-- PROBLEM DESCRIPTION --
Look through the data below and, wherever a line carries the word "agent", please copy that line.

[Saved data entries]
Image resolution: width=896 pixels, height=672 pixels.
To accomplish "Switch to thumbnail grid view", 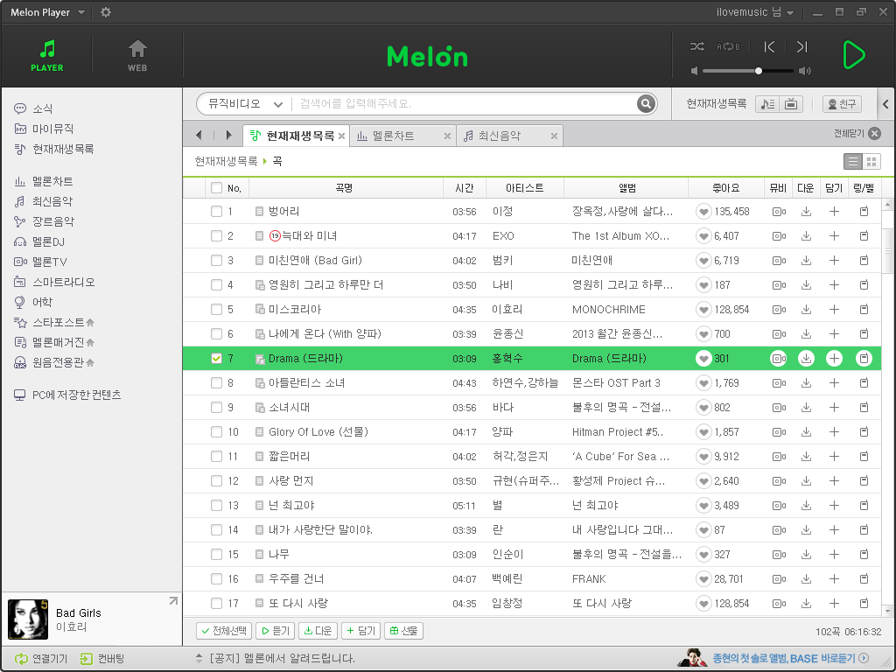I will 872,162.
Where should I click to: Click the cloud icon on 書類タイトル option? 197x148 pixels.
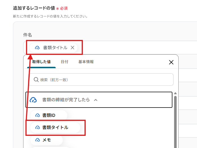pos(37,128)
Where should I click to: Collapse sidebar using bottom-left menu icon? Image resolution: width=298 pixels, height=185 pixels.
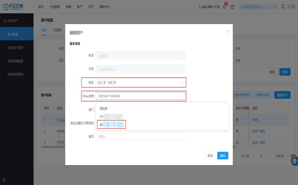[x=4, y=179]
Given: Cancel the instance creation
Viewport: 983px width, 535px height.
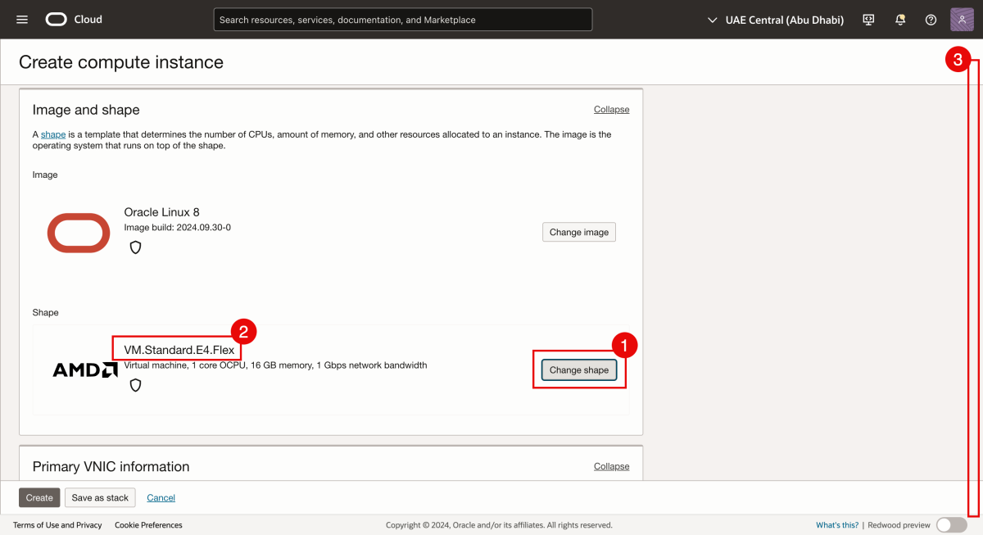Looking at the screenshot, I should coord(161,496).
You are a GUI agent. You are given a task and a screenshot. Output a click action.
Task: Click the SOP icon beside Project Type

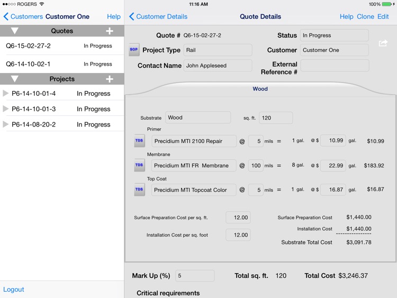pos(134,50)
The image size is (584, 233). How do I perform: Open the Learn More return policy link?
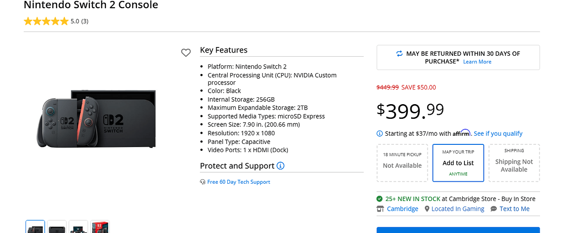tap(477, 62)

==

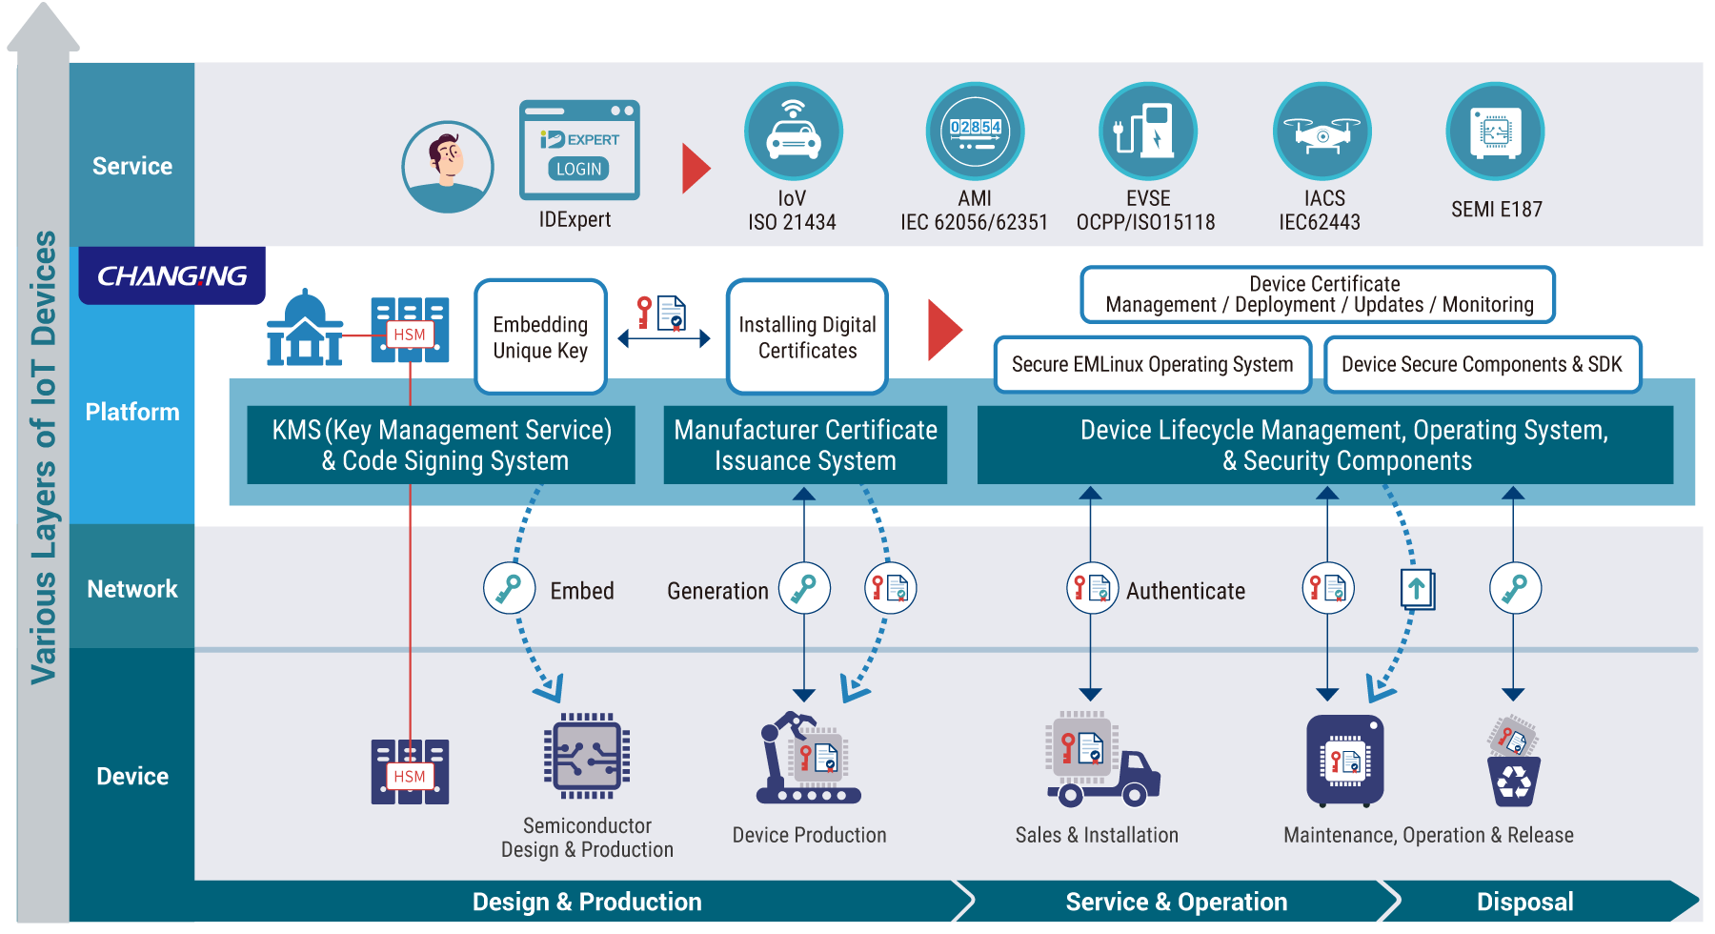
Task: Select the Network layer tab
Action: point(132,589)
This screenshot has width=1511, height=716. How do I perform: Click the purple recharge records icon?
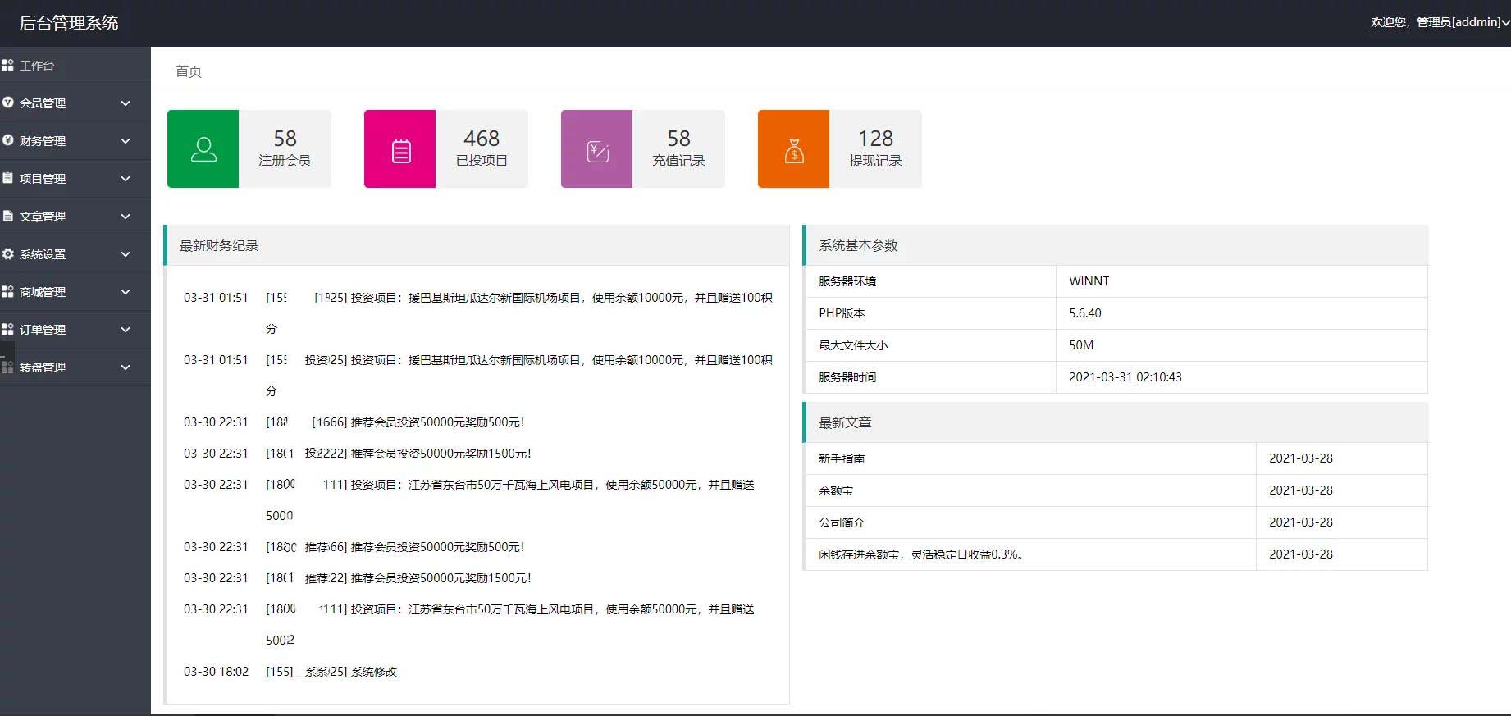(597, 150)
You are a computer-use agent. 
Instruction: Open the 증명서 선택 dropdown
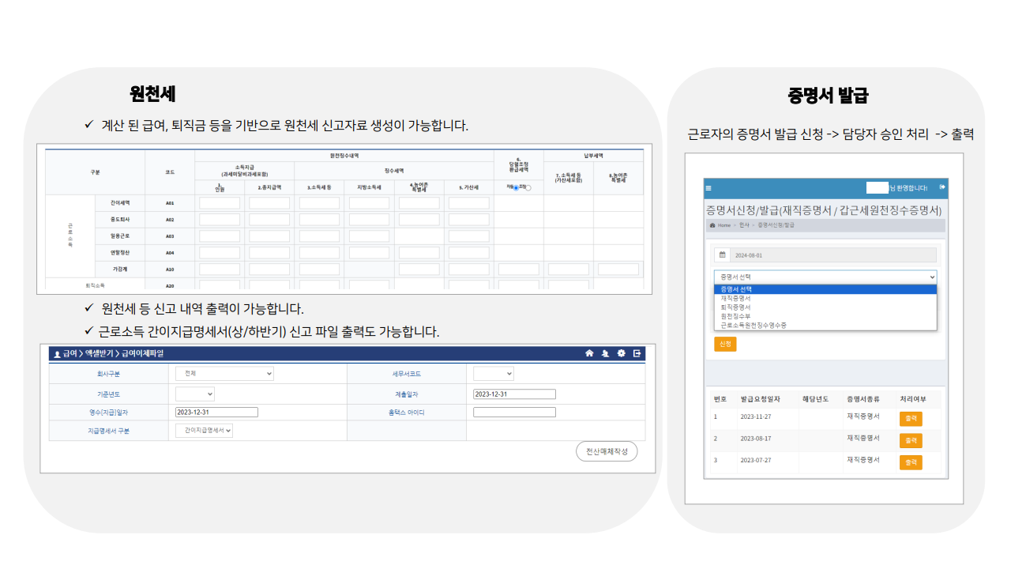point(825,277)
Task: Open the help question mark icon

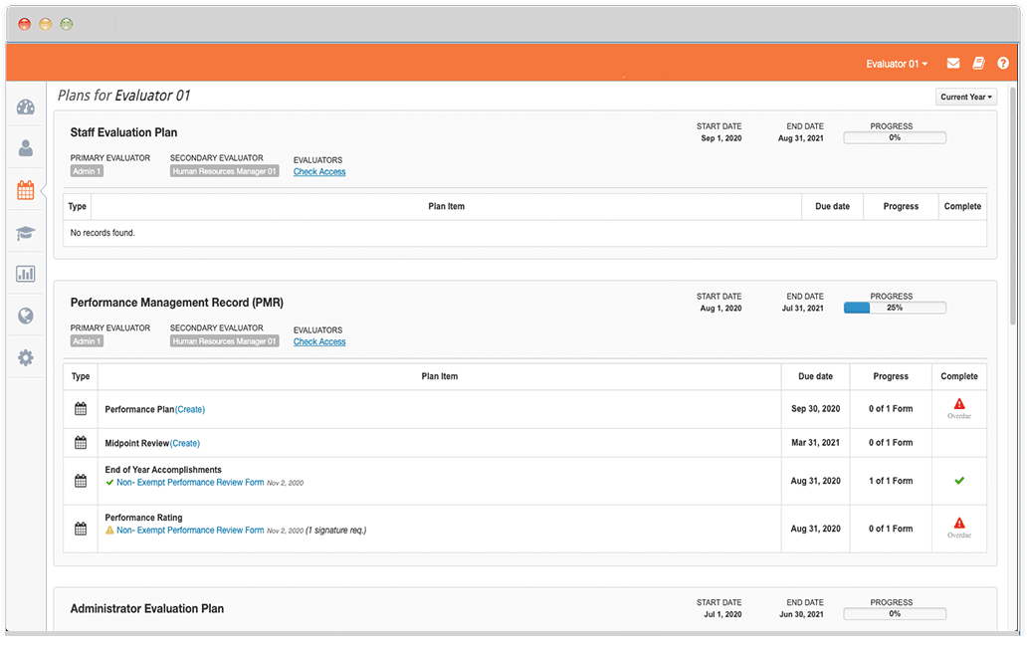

-- EXPECTED ANSWER --
You are a GUI agent. You are given a task and a screenshot. Output a click action.
You are a computer-use agent. 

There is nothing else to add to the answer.